Does a trip to the lake, or a vacation at a hotel, or a ride on a boat cause you to be discontented with your life, and make you wish you had more stuff? I’ll admit that it happens to me sometimes.
This week my family – all seven of us – are enjoying a holiday at a cottage on a lake about an hour’s drive from our home. We love it here. It’s our best week of the year.
This vacation doesn’t cost us a cent. The cottage belongs to some friends from church, who have been very generous in letting us use it one week a year for five or six years now.
It’s stocked with all the beach and water toys you could want, including kayaks and a jet ski. They provide all the bedding and towels. We just bring our own food – and they usually leave a lot of food behind for us too.

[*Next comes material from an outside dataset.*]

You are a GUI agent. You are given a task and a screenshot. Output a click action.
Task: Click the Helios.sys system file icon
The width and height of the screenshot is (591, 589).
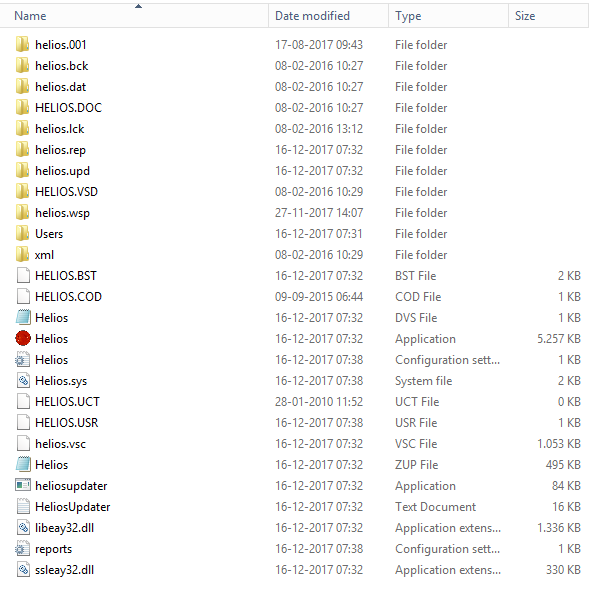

So, every year when we come to the cottage, and we’re enjoying this great life on the lake, I start to think to myself…and sometimes even out loud to my wife…
“Wouldn’t it be nice to own a place like this? Then we could come up here whenever we wanted. It’d be great. The kids would have a blast growing up on the water. We could get a deck boat, and then we could…”
And then, gratefully, I come to my senses (without someone having to splash water on my face) and I remember that there’s a cost to owning something like this.
And not just the financial cost of buying the place. There’s the maintenance and the upkeep on two homes instead of just one for starters. And the driving back and forth from your main home to the vacation home.
Not that it’s bad for anyone to do that. After all, if these kind folks didn’t do it, we wouldn’t have such a nice place to visit each year!
And who knows, perhaps we will have a vacation home some day. Maybe as an investment property.
After all, a feeling of discontent doesn’t have to be bad. It can motivate us in a positive way to accomplish or achieve more.
But for now, I’m going to be content to enjoy the use of something without owning it.
I’m going to be grateful for the awesome privilege we have of enjoying a free week at a cottage, and for the generosity of the people who are loaning it to us. In fact, I’m going to add it to my “blessing book” right now before I forget, where I keep a running list of all the blessings that the Lord has sent my way.
And I’m going to be thankful for the life and lifestyle the Lord has given us.
But that doesn’t mean that I can’t add a vacation home to my Master Dream List. More on that next time.
Do vacations ever cause you to be discontent with what you have? How do you handle it?